Radio-Cameroun tirait l'essentiel de ses informations africaines et internationales des agences mondiales113(*). Au Cameroun, la réception et la distribution d'informations incombaient à l'État. Ainsi, les informations étaient gérées par la SO.PE.CAM. En effet, aux termes de la loi n°77/17 du 6 décembre 1977, la SO.PE.CAM. était compétente pour assurer au Cameroun l'exclusivité d'un service constant d'informations mondiales par convention ou alliance avec les agences étrangères. Le même article disposait dans son alinéa 2 : « Sauf autorisation donnée par décret, nul n'a le droit de détenir des installations radioélectriques ou autres ayant pour but la captation, notamment au moyen de baies de réception, d'émissions de nouvelles d'agences étrangères en vue de leur utilisation large ou restreinte ». La SO.PE.CAM. avait souscrit des abonnements auprès de trois des cinq grandes agences internationales: l'A.F.P., pour des services en français et en anglais; Reuter, pour des services économiques; T.A.S.S. Fondée par le gouvernement soviétique en 1925, l'agence T.A.S.S. était publique. Elle était le porte-parole de l'Union soviétique, et assurait la construction du communisme à l'intérieur du pays, et son rayonnement à l'extérieur114(*). En revanche, les quatre grandes agences de l'Occident prétendaient être impartiales, dans le cadre de la concurrence contre la T.A.S.S. La concurrence s'appliquait à l'information et aux autres domaines de la vie économique et sociale. Henri Pigeat, directeur général de l'A.F.P., avait proclamé la neutralité de celle-ci, en ces termes : « Les obligations qui lui incombent sont l'exactitude et l'objectivité de l'information, l'indépendance à l'égard de toute influence »115(*).

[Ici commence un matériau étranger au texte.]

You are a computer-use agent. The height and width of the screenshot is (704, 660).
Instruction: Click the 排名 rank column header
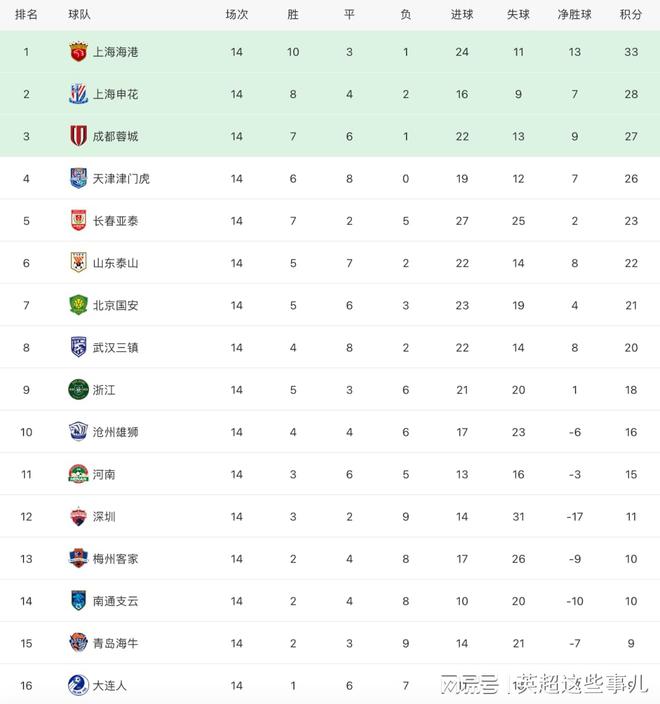27,15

Mais l'impartialité et l'objectivité des informations fournies par des agences de presse occidentales avaient été mises en cause, en raison des conquêtes politiques et territoriales qui avaient présidé à leur expansion et à leur essor. En effet, l'expansion et l'émergence du télégraphe sans fil s'étaient produites dans les pays développés au XIXe siècle. De ce fait, les puissances occidentales étaient entrées dans leur deuxième ère impériale.

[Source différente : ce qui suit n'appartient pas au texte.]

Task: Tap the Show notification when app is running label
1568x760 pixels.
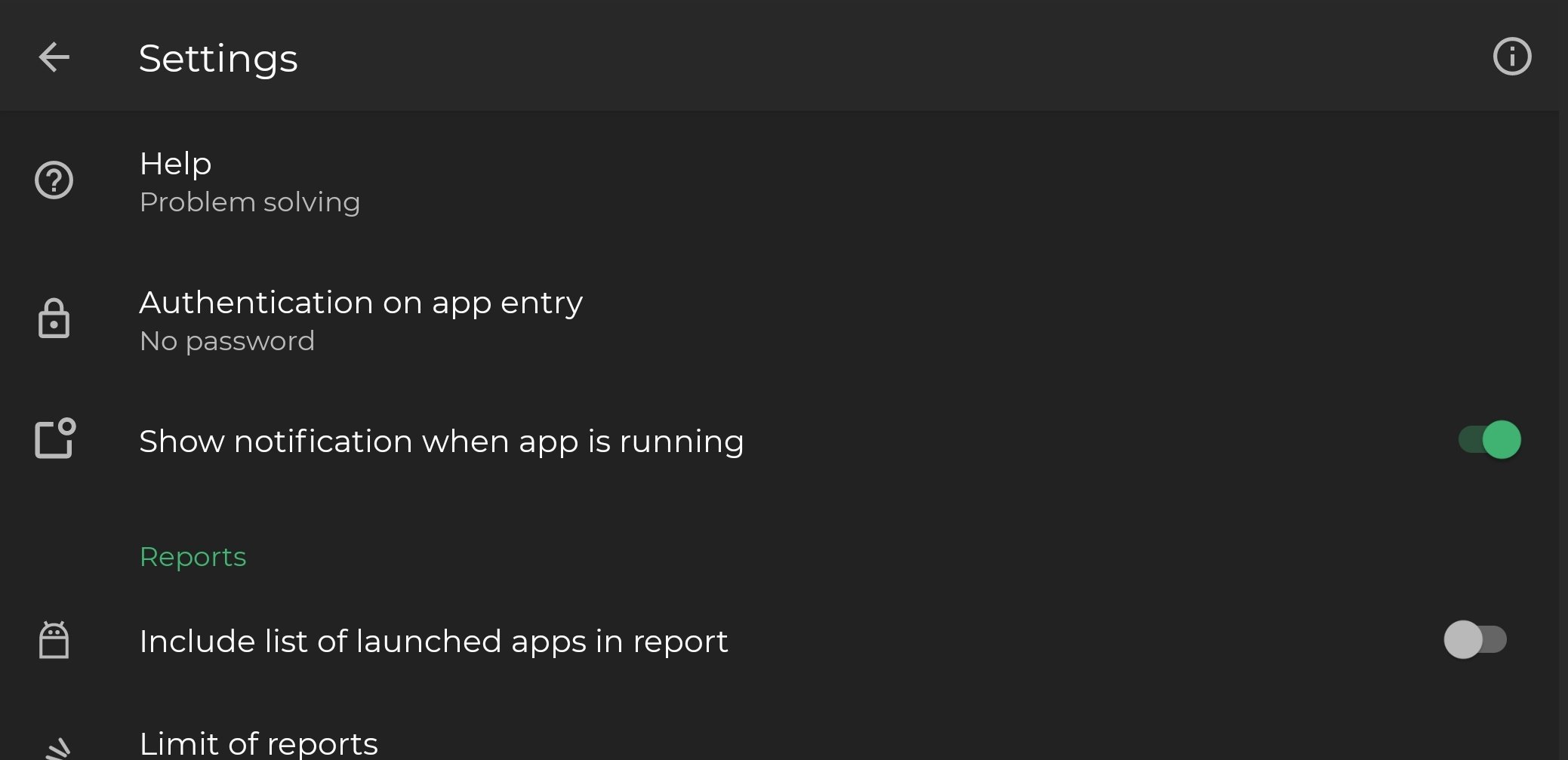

La dépendance de la radiodiffusion du Cameroun vis-à-vis des agences occidentales d'information expliquait les insuffisances quantitatives et qualitatives de la page étrangère de son journal. Sur le plan quantitatif, les agences d'information occidentales s'intéressaient très peu à l'actualité du Tiers-Monde. Sur le plan qualitatif, il se posait le problème de l'image des pays du Tiers-Monde en général, caractérisée par des turbulences socio-politiques (guerres civiles, coups-d'États, etc.). En plus, les dépêches de ces agences avaient quelques fois un caractère ethnocentrique et idéologique. En effet, ces dépêches passaient directement des téléscripteurs à l'antenne. Ce qui contraignait les Camerounais à se plier à une vision du monde autre que la leur. Par conséquent, la radio accentuait l'extraversion de la nation, d'autant plus qu'elle perpétuait la domination de la France, par le biais de la coopération, qui entretenait l'exportation de sa culture en direction du pays.

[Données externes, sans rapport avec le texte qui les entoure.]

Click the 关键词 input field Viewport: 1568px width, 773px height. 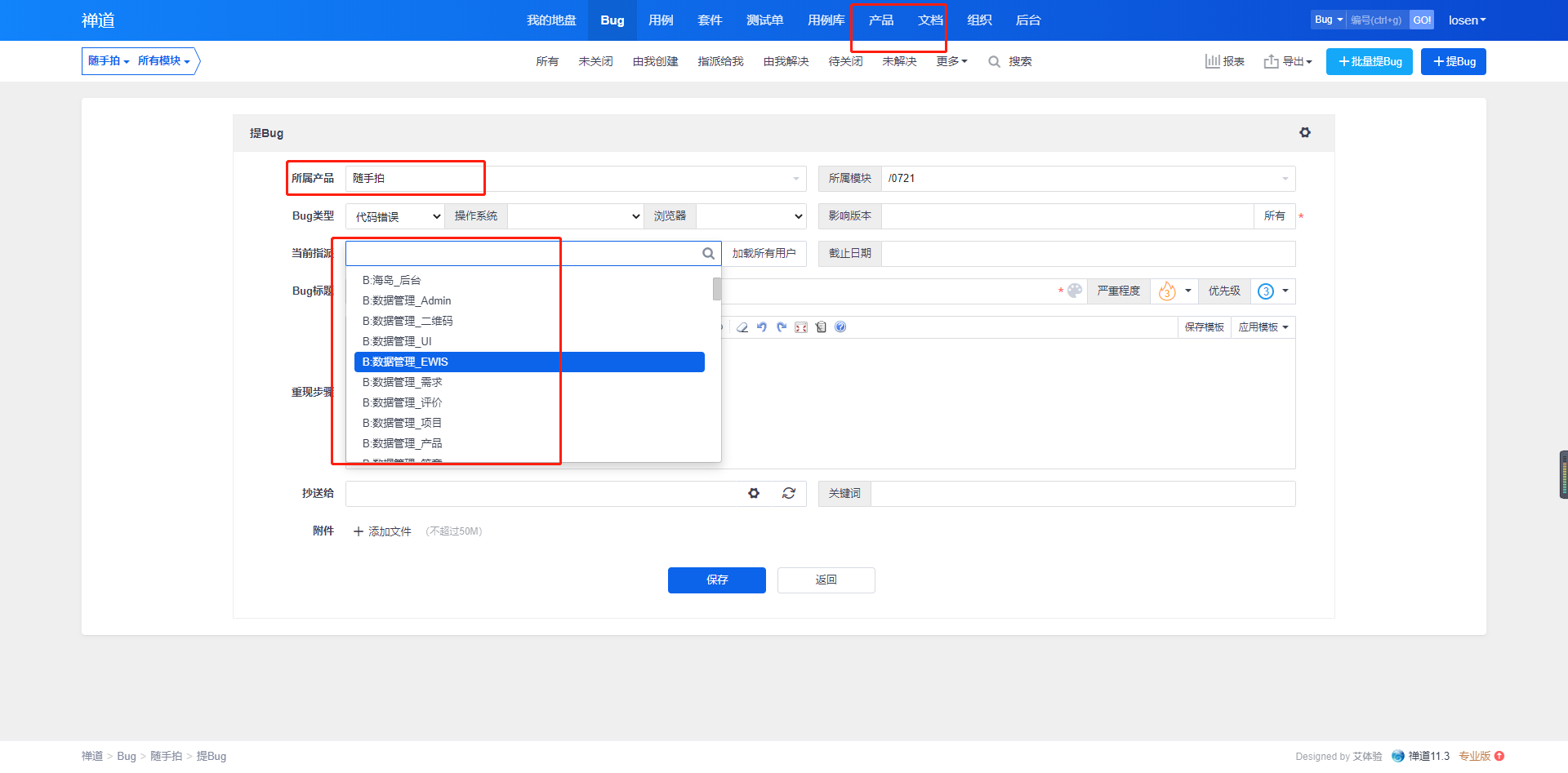pyautogui.click(x=1082, y=494)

La coopération culturelle était le deuxième type d'alliance signée entre la radio nationale et les sources d'informations étrangères. Établie à Paris le 5 mai 1963, la convention radiophonique entre la France et le Cameroun découlait de l'accord de coopération culturelle de 1960, actualisé le 21 février 1974116(*). L'élaboration des programmes était de la compétence du gouvernement. L'accord de coopération de 1974 avait confié à l'O.CO.RA. les prestations sur la formation du personnel, l'envoi des programmes, l'approvisionnement en matériel. Cette coopération entre l'ancienne puissance tutrice et le Cameroun découlait des liens historiques établis par le pacte colonial.

La coopération culturelle, comme la colonisation, donnait à la France l'occasion d'accomplir sa « mission civilisatrice » envers le Cameroun. Son besoin de rayonnement pouvait être assouvi à travers ses liens avec le pays. Convaincue d'être investie d'une mission à leur égard, elle s'estimait susceptible de leur apporter un mode d'expression et une méthode de pensée117(*). Le désir de rayonnement de la France avait été affirmé par les théoriciens de la coopération et le gouvernement de la métropole. C'est l'idée qui se dégage du rapport de Jeanneney, en ces termes : « La France désire, plus que toute autre nation, diffuser au loin sa langue et sa culture »118(*). Les accords de coopération culturelle entre la France et le Cameroun nouvellement indépendant avaient été influencés par cette volonté de l'ancienne métropole d'assurer à sa culture et à sa langue une diffusion large, face au rayonnement international de l'anglais. Les médias français, et plus singulièrement la radio nationale, étaient des instruments de cette politique d'expansion culturelle. Selon la loi française du 7 août 1974, la radio participait à la diffusion de la culture métropolitaine dans le monde. Elle veillait à la qualité et à l'illustration de la langue française119(*). R.F.I. était l'un des organismes d'exécution de la coopération franco-africaine dans le domaine de la radiodiffusion120(*). Elle avait pour domaine d'action la fourniture des programmes. Au sein de ses services, il avait été prévu une section chargée de la production d'émissions de coopération, et une autre compétente pour assurer la formation des cadres.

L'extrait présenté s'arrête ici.